当前 VARIANT 列的导入仅支持 CSV 与 JSON 两种格式。其他格式需先转换后再导入。
Q2:什么场景必须使用 Storage Format V3?
对于新建的 VARIANT 表,尤其是字段众多的宽 JSON(wide JSON)场景,建议直接使用 V3 存储格式。如无明确理由,不推荐采用更早版本的存储格式。
Q3:为什么 DESC 看不到 VARIANT 推导出来的子列?
默认情况下 DESC 只显示顶层 VARIANT 列。需要先执行:
SET describe_extend_variant_column = true;
之后再次 DESC 即可看到所有推导出的子列及其类型;也可通过 DESCRIBE ${table_name} PARTITION ($partition_name) 按分区查看。

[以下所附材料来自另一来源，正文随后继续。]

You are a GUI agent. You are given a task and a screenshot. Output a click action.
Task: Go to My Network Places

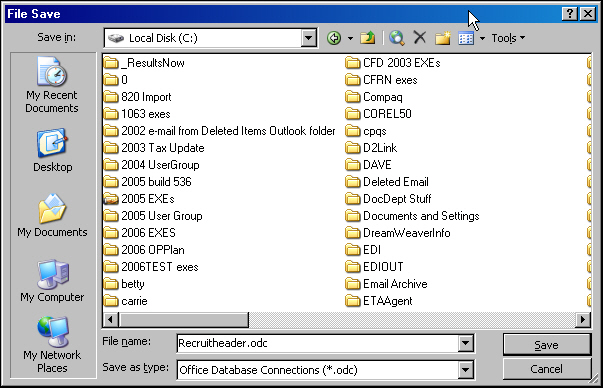(x=52, y=345)
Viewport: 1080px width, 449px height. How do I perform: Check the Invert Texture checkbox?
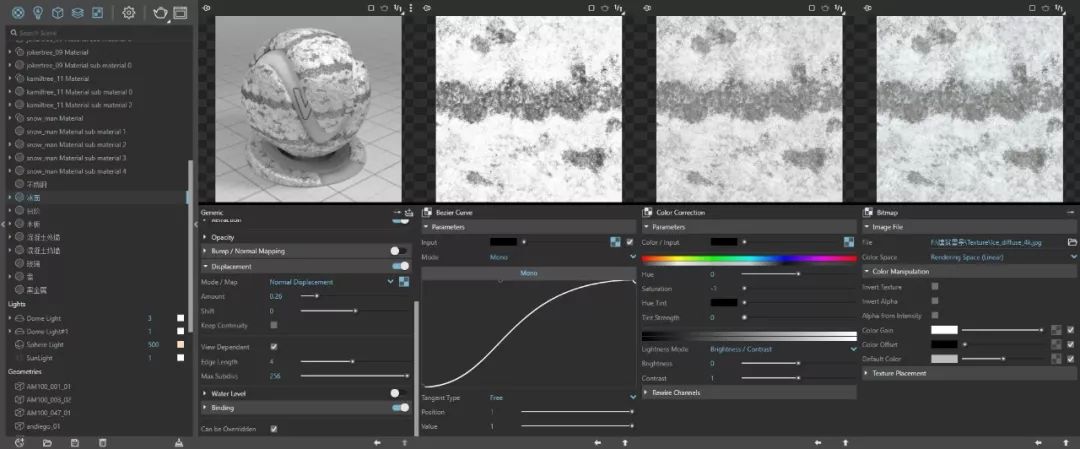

Q4:CSV 与 JSON 两种导入方式建表语句有何不同?
建表语句基本一致,唯一差异是 CSV 示例中显式声明了 "replication_num" = "1"。导入差异在于 Stream Load 命令:
| 格式 | 关键 Header |
|---|---|
| CSV | -H "column_separator:," |
| JSON | -H "format:json" |
Q5:如何确认 Stream Load 是否导入成功?
查看返回 JSON 中的 Status 字段:
Status为Success表示导入成功;NumberLoadedRows应等于NumberTotalRows,且NumberFilteredRows为0。